Alzheimer’s disease (AD) is one of the most challenging and costly disorders with an incidence of 5.8 million people in the United States in 2019 by rising expectantly up to 13.8 million affected people in the 2050s [1]. While Amyloid-β is a key neuropathological feature of AD [2], soluble Aβ in cerebrospinal fluid (CSF) is one of the most important biomarker for AD in clinical practice [3].
Since Biogen’s novel Amyloid-β targeting therapy, its monoclonal antibody Adacanumab, reduces amyloid plaques in the brain and most likely improve cognition [4], latest causal therapies might be close to clinical implementation [5]. However, due to the cost intensive therapy and potential side effects, patients need to be selected carefully to exclusively include patients with an underlying Alzheimer’s pathology before receiving this kind of therapy. In particular, the recently introduced limbic-predominant age-related TDP-43 encephalopathy (LATE) is a clinically serious differential diagnosis, contributing to about 15–20% of the false-positive AD cases in elderly patients [6]. These patients will most likely not benefit from novel Aβ based therapies such as Adacanumab. Therefore, there is a high need for screening assays to select patients with possible AD neuropathological changes.

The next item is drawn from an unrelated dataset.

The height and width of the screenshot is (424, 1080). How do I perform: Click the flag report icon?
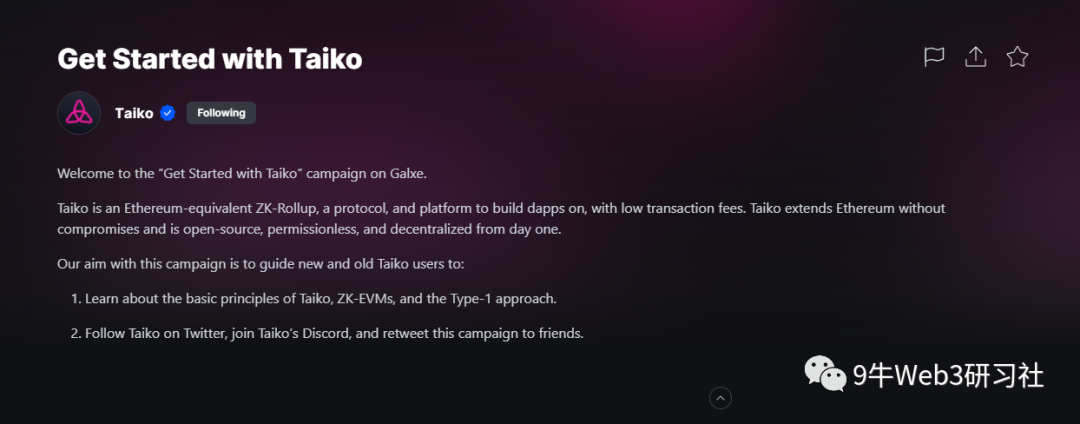click(934, 57)
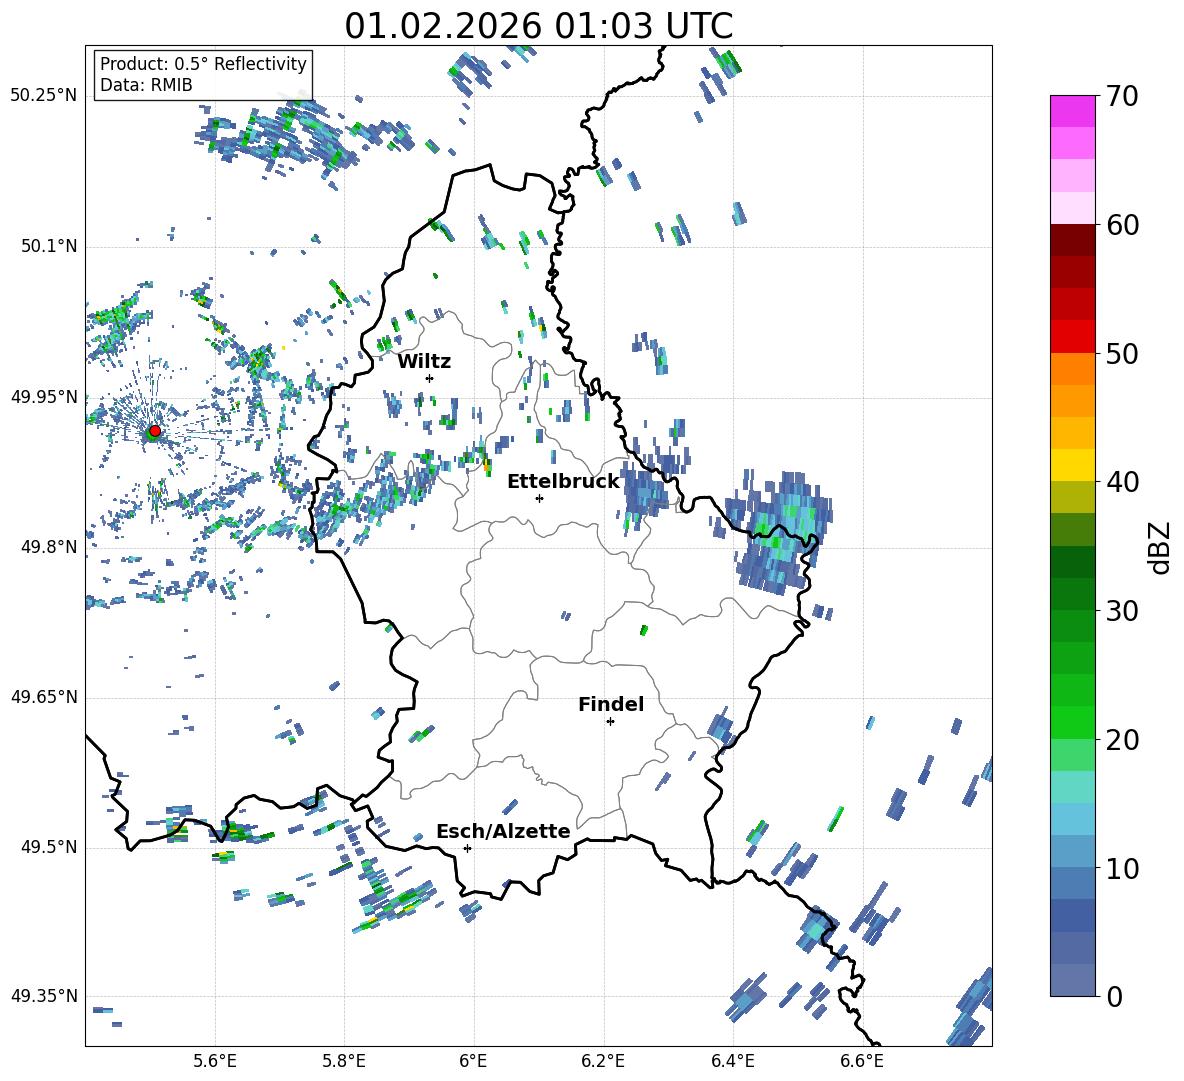Click the magenta top segment of colorbar
This screenshot has height=1081, width=1184.
tap(1073, 111)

Many studies have shown the pre-analytical characteristics of CSF biomarkers. For example, Lewczuk et al. showed that CSF Aβ is stable up to seven days at room temperature (RT) [7]. However, the composition of blood defers from CSF. Several studies have suggested plasma Aβ, in particular the Aβ42 to Aβ40 peptide ratio (Aβ42/40) as a potential biomarker for AD [8–10]. There is currently very limited data on pre-analytic handling conditions of blood samples to measure peripheral Aβ species. As recommended by the Blood-Based Biomarker Interest Group [11], Rózga et al. analyzed different handling conditions, however relevant storage conditions, in particular storage of whole blood at 4 °C are missing [12].
Due to the high demand of easy to access screening tools, we also studied handling and storage of capillary blood. Independent of any medical centers, capillary blood can be easily collected by oneself with a small finger insertion, comparable to blood sugar measurements, and sampled in microvettes®.
This study provides complementary data to the recently published study by Rózga et al [12], outlining potential sampling, handling and storage condition for a broad general practice to pre-screen patients for further AD diagnostics.